- **How to complete this task**
Extract each line holding the word "Conheça" from the entries.

---- Data for analysis

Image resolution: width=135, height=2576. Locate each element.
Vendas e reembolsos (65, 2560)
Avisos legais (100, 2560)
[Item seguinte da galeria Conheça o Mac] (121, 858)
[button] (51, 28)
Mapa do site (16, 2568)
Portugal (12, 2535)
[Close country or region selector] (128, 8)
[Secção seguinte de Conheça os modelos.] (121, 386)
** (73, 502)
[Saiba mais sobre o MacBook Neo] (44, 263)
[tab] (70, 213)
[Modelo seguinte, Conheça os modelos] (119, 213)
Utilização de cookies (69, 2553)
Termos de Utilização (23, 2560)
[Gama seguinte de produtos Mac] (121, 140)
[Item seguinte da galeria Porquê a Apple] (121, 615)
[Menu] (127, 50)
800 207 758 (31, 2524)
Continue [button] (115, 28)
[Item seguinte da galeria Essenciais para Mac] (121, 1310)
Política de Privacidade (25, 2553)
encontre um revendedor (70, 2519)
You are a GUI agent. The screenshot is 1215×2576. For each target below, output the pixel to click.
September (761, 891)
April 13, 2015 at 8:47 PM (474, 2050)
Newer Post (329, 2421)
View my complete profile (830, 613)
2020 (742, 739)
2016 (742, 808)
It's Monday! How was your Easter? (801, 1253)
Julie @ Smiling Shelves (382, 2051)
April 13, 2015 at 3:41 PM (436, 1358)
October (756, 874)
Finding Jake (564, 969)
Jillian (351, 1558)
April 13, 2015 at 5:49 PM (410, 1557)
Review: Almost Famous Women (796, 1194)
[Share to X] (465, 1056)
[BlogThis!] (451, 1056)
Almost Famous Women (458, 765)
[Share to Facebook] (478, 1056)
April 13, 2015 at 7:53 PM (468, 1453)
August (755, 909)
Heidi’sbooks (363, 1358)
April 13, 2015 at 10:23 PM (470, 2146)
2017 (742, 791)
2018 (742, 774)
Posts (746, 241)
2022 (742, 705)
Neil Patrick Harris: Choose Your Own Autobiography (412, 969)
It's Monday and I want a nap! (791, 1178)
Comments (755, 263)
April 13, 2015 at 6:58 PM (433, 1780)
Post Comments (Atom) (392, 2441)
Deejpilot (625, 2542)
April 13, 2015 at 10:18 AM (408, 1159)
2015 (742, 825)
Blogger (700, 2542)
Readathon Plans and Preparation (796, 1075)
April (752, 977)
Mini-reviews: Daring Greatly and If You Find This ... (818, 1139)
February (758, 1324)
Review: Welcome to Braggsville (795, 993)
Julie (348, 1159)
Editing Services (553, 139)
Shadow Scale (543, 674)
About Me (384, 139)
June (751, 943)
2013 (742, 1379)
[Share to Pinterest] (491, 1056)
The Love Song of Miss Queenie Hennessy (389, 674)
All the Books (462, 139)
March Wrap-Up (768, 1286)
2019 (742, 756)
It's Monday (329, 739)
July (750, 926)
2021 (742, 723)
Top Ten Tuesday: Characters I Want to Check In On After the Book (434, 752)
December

--------

- **Task solution**
[Item seguinte da galeria Conheça o Mac] (121, 858)
[Secção seguinte de Conheça os modelos.] (121, 386)
[Modelo seguinte, Conheça os modelos] (119, 213)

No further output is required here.